# TASK DESCRIPTION:
Count the lines in the listing below that contain the string "resolution", matching case exactly. Give only the number.

# SUPPLIED INFORMATION:

------------------------------------------------------------

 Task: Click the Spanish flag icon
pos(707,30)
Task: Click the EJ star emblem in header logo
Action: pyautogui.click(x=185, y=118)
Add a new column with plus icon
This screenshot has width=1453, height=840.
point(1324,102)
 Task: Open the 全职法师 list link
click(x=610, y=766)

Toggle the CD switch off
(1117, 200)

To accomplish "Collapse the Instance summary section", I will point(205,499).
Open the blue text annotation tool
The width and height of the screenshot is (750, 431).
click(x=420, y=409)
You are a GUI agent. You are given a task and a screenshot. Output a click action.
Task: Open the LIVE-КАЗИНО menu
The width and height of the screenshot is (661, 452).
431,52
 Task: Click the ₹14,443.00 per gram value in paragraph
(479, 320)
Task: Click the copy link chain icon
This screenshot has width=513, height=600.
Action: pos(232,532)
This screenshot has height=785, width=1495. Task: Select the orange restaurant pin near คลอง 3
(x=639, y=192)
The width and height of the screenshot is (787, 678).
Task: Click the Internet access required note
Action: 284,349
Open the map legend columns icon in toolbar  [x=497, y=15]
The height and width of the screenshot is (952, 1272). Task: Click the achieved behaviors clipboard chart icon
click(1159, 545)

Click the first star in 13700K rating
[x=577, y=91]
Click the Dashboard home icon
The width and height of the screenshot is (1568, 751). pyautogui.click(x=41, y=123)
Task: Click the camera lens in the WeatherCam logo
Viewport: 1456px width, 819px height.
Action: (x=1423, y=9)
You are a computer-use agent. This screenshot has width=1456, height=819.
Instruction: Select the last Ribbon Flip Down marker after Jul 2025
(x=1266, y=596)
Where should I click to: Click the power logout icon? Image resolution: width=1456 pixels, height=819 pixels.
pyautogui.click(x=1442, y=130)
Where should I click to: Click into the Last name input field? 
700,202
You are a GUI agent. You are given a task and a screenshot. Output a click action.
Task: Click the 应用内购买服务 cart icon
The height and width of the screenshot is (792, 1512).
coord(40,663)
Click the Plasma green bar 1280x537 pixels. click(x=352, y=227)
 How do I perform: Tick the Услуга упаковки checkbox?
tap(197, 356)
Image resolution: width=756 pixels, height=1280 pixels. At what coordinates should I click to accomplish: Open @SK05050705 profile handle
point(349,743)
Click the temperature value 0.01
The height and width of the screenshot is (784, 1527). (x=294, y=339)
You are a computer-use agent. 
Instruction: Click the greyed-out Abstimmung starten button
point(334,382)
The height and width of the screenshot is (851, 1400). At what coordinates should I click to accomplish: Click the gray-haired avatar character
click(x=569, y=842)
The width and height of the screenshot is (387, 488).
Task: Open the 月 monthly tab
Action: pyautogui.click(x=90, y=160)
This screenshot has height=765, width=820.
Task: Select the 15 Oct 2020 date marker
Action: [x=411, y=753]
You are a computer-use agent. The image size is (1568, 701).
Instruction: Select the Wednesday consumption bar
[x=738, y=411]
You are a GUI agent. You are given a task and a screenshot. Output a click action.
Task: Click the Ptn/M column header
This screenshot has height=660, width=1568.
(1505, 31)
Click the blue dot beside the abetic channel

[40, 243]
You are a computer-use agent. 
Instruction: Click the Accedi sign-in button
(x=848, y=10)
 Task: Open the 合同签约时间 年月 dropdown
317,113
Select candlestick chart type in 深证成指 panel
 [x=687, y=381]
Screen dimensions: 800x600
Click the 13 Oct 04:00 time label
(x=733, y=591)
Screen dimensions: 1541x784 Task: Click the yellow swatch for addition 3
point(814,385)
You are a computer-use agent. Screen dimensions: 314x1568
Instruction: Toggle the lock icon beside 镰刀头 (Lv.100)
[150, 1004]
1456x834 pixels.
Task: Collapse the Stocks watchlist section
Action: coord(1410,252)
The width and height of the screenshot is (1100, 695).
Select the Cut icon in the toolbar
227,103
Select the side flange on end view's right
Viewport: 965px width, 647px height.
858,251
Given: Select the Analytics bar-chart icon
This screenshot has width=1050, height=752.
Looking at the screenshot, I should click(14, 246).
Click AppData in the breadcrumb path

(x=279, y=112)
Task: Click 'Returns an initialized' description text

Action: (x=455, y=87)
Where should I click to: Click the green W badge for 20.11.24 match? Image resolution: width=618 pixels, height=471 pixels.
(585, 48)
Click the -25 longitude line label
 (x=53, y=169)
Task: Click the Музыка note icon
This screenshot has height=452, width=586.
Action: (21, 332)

------------------------------------------------------------

# RESULT FOR THIS TASK:
3